Ellen and Wealthy led the way across the fields toward the east side of the farm; we crossed the road and descended through a wide field of grass land, and came to a broad stone wall, extending for near half a mile betwixt the fields and the pastures. Here grew a long, irregular row of wild red cherry trees and black cherry trees, now just past the season of bloom.
"The cherries off some of these trees are fine to eat," Theodora remarked as we stood on the wall and looked about. "This one here is Gramp's tree," she said. "Those off this tree are nearly half as large as the 'tame' cherries; and this one by the rock is my tree; and those out by the pine stump are Ellen's and Wealthy's. Halstead claims a whole row of those higher up; he talks large if any of us rob his trees; but the birds get the most of them. Ad thinks they are not really fit to eat and says there is danger in swallowing the stones. We have enough of the large, tame cherries, too, all through July and until the first of August. Those trees that you saw along the barnyard fence of the north barn are the tame cherry trees. The black cherries do not get ripe till later; October is the month for them. They are nice when real glossy black and ripe, after the first frosts. The trees are just loaded down with them, sometimes; and right there, by that double tree, is where Uncle Henry and Uncle Edmund (your father) saw a bear in the tree, or in a tree that stood there then; it may not be the same one, but it was a cherry tree. The bear was up in the tree, getting cherries. He would reach out and pull in the branches with his paws, and then draw the little twigs, all covered with cherries, through his big mouth and scrape off a lot at once. That was what he was doing there, and he had broken the top of the tree half off. The boys heard the green limbs creaking and cracking, and the tree shaking under the bear's weight. So they stole up and stood on the wall to look; and pretty soon they saw his black hair amongst the leaves; but the bear was so busy eating cherries that he did not notice them. They had no gun, so they each picked up a good big stone and both threw at once; and one of them hit the bear, thump, on his back! It took him by surprise, I expect, and his mouth being so full of leaves and cherries, he sucked some of them down the wrong way, maybe; for they said the old fellow gave an awful cough!—and then started to slide down the tree. At that they both turned and ran, like sport, for the house; for they imagined the old bear meant to pay them back for that stone that had hit him."
"Did the bear chase them?" I cried.
"I rather think not," replied Theodora. "I didn't hear that he did."
"Are there bears around here now?" I inquired.
"Not many; they don't come around the buildings now as they did when our fathers were boys."
"Old 'Three-Legs' comes into the sheep-pasture after the sheep," said Ellen.
"Yes, and Halstead says he saw him when he was looking for the cows, one night this spring," said Wealthy.
"Is 'Three-Legs' a bear?" I asked, greatly interested.
"Yes, a very bold, cunning old bear that lost his right foot in a trap years ago," Ellen explained. "Halstead says he saw him about a month ago."

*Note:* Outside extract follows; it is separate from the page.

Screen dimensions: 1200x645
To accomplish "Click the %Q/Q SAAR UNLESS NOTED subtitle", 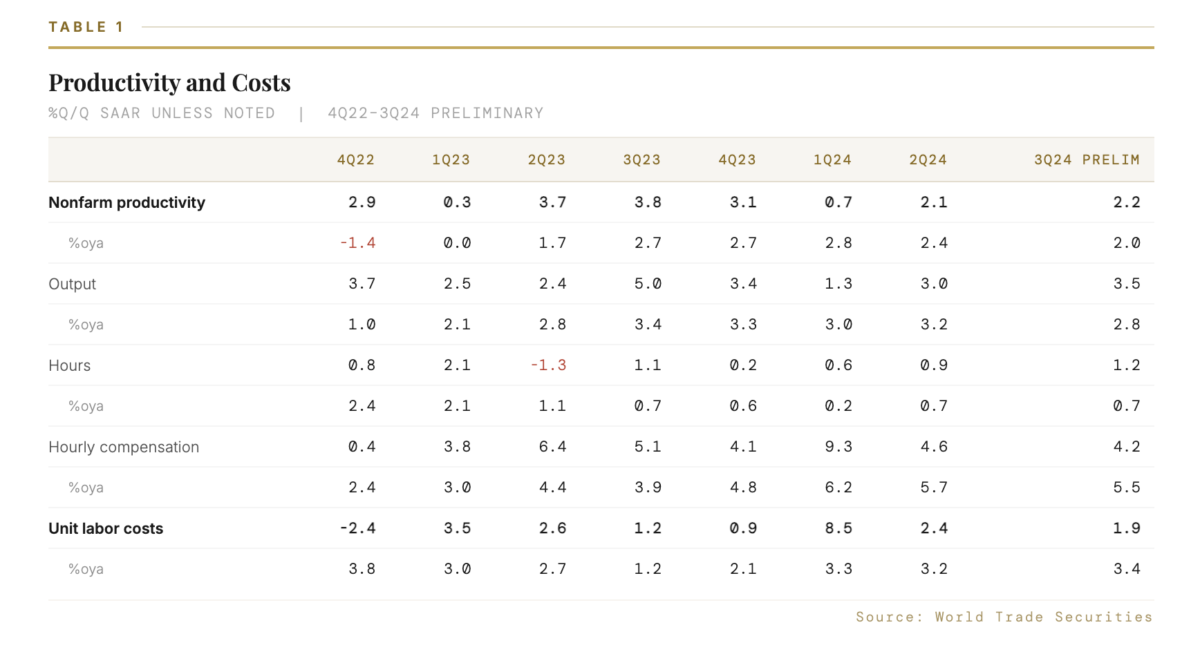I will tap(162, 113).
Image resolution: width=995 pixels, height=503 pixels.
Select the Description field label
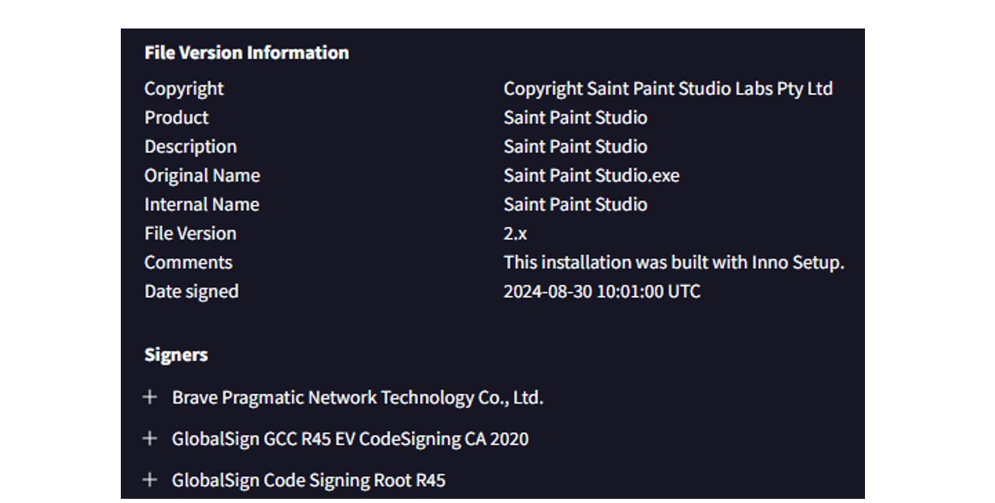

"Halstead sees lots of bears," said Theodora, laughing. "I suppose there are a few about, yet," she added. "They come down out of the Great Woods once in awhile. But Gramp says there is no danger in our going out in the pastures and the woods around the farm, except perhaps a little while in the spring, when they first come out of their winter dens and are very gaunt and hungry."
"Gram doesn't like to have us go off into the woods," said Wealthy.
"I have been all over the pasture and through all these woods here, and those on the west side of the farm; and once, last November, I went up to Mud Pond in the Great Woods, with Ad, after beaver-lily root, and I never saw any bears," said Theodora.
"Nor I either," said Ellen. "But Gram never likes to have us go off far."
"Where is the 'Great Woods'?" I asked.